▶ [Work required]:
Please return every line of the records below that contains the word "Identify", treating uppercase and lowercase as different.

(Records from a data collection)
###

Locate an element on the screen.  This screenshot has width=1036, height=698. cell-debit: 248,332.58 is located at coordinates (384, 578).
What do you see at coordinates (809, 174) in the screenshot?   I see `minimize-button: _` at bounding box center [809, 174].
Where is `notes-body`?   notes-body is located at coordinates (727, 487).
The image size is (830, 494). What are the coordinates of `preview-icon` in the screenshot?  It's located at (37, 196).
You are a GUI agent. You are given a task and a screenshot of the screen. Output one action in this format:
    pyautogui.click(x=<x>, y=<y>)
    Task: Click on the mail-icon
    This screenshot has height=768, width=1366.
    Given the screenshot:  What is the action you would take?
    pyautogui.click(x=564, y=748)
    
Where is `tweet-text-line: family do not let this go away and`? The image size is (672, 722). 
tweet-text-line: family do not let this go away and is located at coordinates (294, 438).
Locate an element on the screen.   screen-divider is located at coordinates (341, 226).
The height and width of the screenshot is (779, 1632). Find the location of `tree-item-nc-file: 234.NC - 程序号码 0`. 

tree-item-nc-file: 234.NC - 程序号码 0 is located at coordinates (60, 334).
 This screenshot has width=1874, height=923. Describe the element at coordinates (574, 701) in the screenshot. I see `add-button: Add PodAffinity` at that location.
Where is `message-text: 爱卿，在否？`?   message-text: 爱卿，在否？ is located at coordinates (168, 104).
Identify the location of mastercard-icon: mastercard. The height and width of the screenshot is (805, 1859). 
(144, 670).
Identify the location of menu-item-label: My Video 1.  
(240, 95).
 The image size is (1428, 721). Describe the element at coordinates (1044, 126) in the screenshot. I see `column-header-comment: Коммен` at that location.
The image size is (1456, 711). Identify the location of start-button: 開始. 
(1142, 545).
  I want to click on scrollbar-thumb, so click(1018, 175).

###

▶ [Response]:
Identify the location of mastercard-icon: mastercard. The height and width of the screenshot is (805, 1859). 
Identify the location of menu-item-label: My Video 1.  
The image size is (1456, 711). Identify the location of start-button: 開始. 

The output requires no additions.